Si les éléments précédemment évoqués – composition, couleurs… – rapprochent la bande dessinée des autres arts graphiques, notamment la peinture, le neuvième art est également caractérisé par la présence de texte. Depuis ses débuts et sa définition par Rodolphe Töpffer en 1837, la bande dessinée est définie par son caractère hybride : « Ce livre est d’une nature mixte. […] Les dessins, sans ce texte, n’auraient qu’une signification obscure ; le texte, sans les dessins, ne signifierait rien28 ». La bande dessinée forme un langage cohérent par l’alliance du visuel et du verbal, de l’image et du texte. On peut donc se demander quelle place est réservée au texte du roman dans le cas des adaptations de L’Île au trésor en bande dessinée. Dans le cadre d’une adaptation, la tutelle du texte est souvent assumée, puisqu’il sert de point de départ à la bande dessinée. Le texte originel est donc omniprésent, qu’il soit traduit en dessin, reproduit dans des récitatifs ou distribué aux personnages dans des phylactères. Ces derniers, les fameuses « bulles » si indissociables de la bande dessinée, ne font pourtant leur apparition que tardivement, dans les années 1920, et peineront à s’imposer : longtemps, c’est le texte en légende du dessin qui prévaut, et les premiers « illustrés » ne mélangent pas texte et image. Par la suite, les bulles auront tendance à envahir l’image, la jeune bande dessinée cherchant souvent une caution littéraire en faisant une place excessive au texte. Ainsi, dans l’adaptation de Robert Bugg, la présence importante de dialogues a tendance à nuire au réalisme, comme lorsque les personnages se mettent à discourir en se battant, dans un dialogue inventé de toutes pièces (« The cabin boy, with a cutlass! Prop it, or I’ll split ye open like a herring! – Not without a fight, Job Anderson29! »). Dans les bandes dessinées récentes, l’utilisation des bulles est plus minimaliste, évitant les redondances entre les textes et les images. Cependant, les auteurs peuvent créer des effets de style, comme pour la logorrhée interminable de Desnos dans la transposition de Stassen et Venayre.

Jean-Philippe Stassen et Sylvain Venayre, L’Île au trésor, Paris, Futuropolis, 2012, p. 11. La reproduction d’extraits de l’œuvre à des fins de recherche et de critique est un usage équitable prévu par la Loi sur le droit d’auteur. Tous les droits appartiennent aux auteurs et aux éditions Futuropolis.

☆ ☆ ☆ ☆ ☆

**Tâches à réaliser:**
a - Répondez aux questions suivantes d'après le texte sur la bande dessinée et L'Île au trésor :
(i) En quelle année Rodolphe Töpffer a-t-il défini la bande dessinée ?
(ii) Dans quelle décennie les bulles font-elles leur apparition ?
(iii) Dans l'adaptation de quel auteur les personnages se mettent-ils à discourir en se battant ?
b - Écrivez la suite du texte sur les adaptations de L'Île au trésor en bande dessinée, en reprenant là où il s'arrête.
Les lignes présentées ensuite proviennent d'une autre source.

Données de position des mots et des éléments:
☆ ☆ ☆ ☆ ☆

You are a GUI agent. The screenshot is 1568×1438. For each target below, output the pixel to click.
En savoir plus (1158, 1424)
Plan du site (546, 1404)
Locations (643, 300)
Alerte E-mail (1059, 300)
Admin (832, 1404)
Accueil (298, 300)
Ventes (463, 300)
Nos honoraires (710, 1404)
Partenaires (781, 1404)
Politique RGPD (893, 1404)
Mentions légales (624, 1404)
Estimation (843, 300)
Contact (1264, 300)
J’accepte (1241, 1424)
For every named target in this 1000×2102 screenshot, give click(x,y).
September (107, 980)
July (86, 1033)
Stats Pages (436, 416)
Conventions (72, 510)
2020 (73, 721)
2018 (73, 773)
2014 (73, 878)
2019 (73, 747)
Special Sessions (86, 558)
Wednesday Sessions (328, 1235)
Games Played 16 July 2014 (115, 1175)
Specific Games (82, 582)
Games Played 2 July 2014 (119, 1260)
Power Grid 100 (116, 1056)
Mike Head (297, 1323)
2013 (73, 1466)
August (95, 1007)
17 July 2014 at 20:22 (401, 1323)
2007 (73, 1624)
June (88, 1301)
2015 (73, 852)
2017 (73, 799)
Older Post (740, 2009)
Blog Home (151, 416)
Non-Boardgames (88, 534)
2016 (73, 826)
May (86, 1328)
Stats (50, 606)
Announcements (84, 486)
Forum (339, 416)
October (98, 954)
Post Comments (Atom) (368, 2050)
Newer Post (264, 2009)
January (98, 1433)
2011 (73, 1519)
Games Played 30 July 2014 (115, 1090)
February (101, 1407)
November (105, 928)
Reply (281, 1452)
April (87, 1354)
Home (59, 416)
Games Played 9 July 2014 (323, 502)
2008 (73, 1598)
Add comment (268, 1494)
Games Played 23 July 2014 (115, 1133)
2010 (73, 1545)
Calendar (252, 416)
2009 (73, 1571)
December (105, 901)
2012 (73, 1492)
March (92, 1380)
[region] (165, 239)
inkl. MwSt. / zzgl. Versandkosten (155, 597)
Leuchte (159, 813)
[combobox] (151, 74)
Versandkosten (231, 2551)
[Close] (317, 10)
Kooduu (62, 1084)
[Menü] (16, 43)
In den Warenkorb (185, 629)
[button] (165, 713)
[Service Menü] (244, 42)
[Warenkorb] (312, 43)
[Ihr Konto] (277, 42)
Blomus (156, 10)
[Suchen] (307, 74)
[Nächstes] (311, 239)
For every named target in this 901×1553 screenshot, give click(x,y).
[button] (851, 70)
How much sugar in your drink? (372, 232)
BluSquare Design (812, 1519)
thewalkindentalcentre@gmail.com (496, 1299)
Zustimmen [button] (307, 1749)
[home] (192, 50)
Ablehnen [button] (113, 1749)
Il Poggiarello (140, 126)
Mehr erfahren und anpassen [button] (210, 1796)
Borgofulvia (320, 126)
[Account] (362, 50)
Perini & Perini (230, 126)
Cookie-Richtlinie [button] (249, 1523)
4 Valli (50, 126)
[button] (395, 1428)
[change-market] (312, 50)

☆ ☆ ☆ ☆ ☆

**Problèmes résolus:**
a -
(i) En 1837.
(ii) Dans les années 1920.
(iii) Dans celle de Robert Bugg.

b -
Il s’agit de la traduction du passage où Bones demande à Jim de monter la garde et de veiller à l’arrivée d’un boiteux. Dans l’adaptation, le flot de parole semble interminable, ininterrompu, bien plus important que dans le roman où les mots de Bones ne sont même pas retranscrits au discours direct. Dans l’album, les bulles sont à l’image du contenu, occupant une place disproportionnée par rapport à la taille de la case, envahissant l’espace, étouffant le décor, associées à des plans de plus en plus rapprochés sur le visage du personnage. Il s’agit d’une exception, car, le plus souvent, dans les adaptations, les bulles sont une sorte de version abrégée des dialogues du roman. Elles peuvent également contenir les réflexions du personnage-narrateur, racontées au discours direct dans le roman, comme chez Faure et Corteggiani, où les mots de Jim, « Je vous assure que j’étais tout à fait de l’avis du seigneur et que j’exécrais profondément le capitaine30 » sont transposés dans une bulle de pensée, « Quel sale type !… Le chevalier a bien raison de ne pas l’aimer31 ! » dans une habile transposition du style écrit des mémoires au style oral d’un adolescent.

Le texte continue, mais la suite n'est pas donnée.